Three years passed without any indication of progress on the effort, leading many to believe that the plan had hit an impasse. Then in July 2014, Chairman Chang-gyu Hwang of KT, the dominant broadband provider in Korea, representing almost half of the country’s total broadband market share, called a press conference—an announcement that I hoped would be an encouraging milestone.
Chairman Hwang told those assembled that the company faced its first annual deficit in 2013 due to its sales declines in wired broadband, along with almost-flat growth in mobile subscribers.
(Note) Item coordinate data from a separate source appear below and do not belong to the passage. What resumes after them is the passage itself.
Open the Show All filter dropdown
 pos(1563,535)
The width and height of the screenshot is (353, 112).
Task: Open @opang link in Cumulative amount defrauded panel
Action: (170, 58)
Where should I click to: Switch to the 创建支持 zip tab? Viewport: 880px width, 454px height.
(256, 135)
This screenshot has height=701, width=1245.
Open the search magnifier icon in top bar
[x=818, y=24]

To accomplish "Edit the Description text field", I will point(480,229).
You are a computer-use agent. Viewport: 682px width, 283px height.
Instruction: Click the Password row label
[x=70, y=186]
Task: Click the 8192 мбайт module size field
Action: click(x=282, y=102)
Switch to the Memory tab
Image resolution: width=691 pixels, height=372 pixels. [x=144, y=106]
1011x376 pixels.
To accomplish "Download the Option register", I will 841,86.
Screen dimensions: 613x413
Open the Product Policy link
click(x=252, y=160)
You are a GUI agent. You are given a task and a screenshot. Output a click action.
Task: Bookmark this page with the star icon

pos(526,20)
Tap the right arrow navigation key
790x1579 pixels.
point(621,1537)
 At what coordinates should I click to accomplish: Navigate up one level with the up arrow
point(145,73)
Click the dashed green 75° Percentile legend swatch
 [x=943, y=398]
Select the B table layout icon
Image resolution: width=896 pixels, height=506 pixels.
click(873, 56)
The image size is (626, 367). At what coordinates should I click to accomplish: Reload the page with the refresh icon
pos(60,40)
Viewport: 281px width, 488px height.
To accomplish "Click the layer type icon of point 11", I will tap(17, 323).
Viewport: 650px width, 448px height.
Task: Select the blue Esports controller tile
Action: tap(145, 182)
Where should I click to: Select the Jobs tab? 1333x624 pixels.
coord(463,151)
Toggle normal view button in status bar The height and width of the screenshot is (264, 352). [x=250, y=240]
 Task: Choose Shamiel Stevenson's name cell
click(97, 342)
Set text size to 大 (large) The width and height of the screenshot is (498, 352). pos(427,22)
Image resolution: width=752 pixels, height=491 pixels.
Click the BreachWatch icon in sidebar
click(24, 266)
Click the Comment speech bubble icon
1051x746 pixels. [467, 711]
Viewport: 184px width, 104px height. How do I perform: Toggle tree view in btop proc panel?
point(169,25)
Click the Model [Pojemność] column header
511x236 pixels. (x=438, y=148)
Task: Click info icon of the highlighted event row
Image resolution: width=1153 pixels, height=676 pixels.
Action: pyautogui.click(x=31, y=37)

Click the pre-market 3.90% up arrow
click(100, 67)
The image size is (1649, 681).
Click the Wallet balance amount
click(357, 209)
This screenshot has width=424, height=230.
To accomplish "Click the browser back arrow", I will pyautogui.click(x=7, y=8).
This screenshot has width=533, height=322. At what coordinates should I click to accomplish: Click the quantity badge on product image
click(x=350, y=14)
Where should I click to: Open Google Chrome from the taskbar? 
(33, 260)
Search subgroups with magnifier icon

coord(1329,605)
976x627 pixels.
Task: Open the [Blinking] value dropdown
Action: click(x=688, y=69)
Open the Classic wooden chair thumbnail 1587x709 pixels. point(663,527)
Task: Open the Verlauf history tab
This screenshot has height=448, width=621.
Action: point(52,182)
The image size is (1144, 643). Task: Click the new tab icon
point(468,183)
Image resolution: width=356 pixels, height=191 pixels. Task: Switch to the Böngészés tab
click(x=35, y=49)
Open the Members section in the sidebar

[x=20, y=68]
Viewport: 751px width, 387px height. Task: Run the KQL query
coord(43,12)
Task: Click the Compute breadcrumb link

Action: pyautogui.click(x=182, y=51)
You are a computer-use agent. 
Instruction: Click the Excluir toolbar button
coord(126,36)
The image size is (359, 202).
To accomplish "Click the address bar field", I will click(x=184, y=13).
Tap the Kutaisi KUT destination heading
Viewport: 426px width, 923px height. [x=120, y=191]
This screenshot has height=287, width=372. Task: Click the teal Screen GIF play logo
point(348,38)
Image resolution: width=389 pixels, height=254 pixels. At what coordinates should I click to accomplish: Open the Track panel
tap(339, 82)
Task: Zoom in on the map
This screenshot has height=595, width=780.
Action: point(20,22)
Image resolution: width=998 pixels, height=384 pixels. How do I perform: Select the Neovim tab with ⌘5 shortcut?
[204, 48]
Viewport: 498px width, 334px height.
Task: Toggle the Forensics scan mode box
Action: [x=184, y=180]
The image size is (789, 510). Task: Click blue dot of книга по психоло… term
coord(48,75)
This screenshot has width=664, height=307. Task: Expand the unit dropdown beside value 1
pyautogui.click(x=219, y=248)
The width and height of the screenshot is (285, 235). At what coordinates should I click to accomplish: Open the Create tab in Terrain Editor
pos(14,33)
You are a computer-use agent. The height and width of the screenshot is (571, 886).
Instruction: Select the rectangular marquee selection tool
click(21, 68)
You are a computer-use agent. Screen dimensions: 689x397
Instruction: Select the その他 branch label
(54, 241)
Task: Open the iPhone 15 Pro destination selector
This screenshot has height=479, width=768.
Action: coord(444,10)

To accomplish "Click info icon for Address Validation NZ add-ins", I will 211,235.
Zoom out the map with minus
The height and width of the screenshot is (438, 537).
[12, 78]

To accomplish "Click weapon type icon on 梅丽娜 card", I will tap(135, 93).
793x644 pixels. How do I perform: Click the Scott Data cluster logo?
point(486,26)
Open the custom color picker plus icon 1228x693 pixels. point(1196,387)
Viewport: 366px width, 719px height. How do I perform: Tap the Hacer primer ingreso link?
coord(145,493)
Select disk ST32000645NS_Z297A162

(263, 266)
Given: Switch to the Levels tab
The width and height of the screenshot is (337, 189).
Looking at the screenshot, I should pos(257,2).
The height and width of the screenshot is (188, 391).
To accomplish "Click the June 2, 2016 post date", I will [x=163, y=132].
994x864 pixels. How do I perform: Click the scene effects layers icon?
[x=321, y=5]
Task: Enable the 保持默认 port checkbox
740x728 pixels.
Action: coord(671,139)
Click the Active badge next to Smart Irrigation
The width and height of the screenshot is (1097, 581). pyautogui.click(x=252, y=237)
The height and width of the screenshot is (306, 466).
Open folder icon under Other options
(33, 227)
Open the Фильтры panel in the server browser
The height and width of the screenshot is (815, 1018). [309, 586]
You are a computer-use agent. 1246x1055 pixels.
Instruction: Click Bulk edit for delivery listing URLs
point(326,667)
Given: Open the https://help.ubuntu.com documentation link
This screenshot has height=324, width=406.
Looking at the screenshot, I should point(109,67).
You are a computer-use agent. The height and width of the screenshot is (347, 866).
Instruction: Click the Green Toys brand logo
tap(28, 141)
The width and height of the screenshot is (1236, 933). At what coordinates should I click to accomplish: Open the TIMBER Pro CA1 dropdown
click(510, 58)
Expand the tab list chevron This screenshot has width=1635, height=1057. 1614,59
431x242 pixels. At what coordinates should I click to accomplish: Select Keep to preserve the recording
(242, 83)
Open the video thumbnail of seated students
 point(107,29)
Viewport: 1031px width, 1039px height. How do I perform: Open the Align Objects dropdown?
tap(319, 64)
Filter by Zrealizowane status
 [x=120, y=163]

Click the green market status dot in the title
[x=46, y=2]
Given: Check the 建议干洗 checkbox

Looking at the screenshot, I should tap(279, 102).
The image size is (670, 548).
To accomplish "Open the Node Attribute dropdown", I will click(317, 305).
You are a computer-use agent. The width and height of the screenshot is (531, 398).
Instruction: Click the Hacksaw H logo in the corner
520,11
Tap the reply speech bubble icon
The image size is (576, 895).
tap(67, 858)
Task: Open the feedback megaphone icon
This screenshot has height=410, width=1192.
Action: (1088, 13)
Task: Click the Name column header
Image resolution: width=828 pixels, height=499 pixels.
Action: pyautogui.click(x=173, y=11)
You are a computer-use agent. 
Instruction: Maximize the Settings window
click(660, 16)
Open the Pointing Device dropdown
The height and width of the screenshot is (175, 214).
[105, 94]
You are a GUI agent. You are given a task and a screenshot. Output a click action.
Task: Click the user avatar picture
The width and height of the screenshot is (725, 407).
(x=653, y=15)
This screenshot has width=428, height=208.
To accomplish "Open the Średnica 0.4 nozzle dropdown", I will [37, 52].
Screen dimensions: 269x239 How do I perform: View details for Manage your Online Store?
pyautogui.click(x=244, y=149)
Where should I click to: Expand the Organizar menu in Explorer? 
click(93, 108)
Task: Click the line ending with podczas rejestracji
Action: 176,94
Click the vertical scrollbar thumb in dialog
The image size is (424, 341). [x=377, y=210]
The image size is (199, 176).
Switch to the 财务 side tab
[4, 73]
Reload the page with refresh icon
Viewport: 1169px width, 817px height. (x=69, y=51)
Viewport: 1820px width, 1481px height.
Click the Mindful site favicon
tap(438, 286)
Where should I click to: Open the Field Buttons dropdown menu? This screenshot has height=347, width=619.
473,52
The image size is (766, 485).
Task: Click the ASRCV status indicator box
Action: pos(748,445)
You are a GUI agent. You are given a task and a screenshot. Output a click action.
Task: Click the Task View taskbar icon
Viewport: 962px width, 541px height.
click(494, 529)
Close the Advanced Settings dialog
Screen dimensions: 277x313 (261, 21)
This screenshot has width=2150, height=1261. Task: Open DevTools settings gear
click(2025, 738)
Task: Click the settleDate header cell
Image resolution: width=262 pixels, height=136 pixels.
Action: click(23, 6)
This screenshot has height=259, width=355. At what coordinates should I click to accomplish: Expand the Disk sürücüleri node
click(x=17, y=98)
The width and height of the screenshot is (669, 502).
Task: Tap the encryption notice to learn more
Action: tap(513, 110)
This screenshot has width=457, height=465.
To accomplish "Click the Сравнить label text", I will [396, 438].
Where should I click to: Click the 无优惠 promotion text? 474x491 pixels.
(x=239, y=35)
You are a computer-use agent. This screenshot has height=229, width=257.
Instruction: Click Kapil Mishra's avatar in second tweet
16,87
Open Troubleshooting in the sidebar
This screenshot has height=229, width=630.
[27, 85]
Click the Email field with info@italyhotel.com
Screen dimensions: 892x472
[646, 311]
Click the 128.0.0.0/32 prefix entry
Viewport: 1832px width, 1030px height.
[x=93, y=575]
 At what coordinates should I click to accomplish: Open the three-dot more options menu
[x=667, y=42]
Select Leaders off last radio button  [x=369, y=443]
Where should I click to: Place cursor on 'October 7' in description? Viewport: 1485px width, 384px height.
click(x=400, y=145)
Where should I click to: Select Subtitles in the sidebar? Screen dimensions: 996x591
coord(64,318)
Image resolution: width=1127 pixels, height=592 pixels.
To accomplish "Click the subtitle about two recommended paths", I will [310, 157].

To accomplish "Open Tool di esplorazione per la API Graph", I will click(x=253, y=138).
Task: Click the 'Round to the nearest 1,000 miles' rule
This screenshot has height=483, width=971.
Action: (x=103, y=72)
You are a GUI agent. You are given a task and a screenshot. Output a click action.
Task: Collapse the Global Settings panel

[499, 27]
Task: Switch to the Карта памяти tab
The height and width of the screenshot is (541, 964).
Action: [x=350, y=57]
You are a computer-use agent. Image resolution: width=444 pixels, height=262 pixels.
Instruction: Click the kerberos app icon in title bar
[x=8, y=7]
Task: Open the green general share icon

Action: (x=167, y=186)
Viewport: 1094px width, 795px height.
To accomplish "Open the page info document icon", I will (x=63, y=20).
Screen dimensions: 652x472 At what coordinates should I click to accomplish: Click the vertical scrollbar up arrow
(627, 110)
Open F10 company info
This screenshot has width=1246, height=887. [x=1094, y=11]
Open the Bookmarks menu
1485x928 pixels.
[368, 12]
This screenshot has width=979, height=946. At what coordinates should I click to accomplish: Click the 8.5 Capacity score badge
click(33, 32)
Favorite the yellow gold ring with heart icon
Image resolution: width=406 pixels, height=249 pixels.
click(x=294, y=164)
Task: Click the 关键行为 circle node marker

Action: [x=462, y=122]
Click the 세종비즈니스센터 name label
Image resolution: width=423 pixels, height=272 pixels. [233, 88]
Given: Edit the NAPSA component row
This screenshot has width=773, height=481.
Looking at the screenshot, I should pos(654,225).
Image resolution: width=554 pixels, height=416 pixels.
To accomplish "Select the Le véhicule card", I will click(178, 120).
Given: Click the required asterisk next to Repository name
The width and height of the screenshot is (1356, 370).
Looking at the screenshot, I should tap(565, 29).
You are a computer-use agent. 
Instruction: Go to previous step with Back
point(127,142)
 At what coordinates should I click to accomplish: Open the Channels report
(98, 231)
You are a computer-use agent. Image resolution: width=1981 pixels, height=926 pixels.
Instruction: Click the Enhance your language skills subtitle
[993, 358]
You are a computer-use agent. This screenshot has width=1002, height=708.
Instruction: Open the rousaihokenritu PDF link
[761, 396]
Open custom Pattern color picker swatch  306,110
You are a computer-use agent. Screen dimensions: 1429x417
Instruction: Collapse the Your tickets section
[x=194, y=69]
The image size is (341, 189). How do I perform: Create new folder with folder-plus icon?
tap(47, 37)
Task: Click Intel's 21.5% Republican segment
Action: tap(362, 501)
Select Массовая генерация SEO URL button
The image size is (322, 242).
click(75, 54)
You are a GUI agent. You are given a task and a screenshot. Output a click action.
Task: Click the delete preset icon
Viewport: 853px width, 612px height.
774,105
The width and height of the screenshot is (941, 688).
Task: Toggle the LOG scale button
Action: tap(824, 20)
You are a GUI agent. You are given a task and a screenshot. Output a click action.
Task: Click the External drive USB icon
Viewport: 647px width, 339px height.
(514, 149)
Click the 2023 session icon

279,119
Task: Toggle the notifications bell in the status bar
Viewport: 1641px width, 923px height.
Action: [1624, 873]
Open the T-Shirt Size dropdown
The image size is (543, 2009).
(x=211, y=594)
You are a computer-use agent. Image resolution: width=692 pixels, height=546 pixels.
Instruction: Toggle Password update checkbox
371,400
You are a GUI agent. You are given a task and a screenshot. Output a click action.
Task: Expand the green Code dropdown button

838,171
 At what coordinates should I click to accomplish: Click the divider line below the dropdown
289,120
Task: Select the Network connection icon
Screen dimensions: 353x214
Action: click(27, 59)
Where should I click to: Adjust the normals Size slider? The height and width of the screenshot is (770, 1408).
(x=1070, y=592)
It was the worst time in the company’s history, one that he called a “devastating year of poor performance.” KT even had suspended new customer marketing for 45 days and asked 8,300 employees to voluntarily resign to help the company overcome this crisis.
The real object lesson here is commercial investment in high cost telecommunications infrastructure is fraught with substantial business risk. It's that business risk -- and not the risk of common carrier regulation as some such as this article warn -- that produces market failure that in the United States has left some 19 million homes and small businesses without wireline Internet access according to Federal Communications Commission estimates.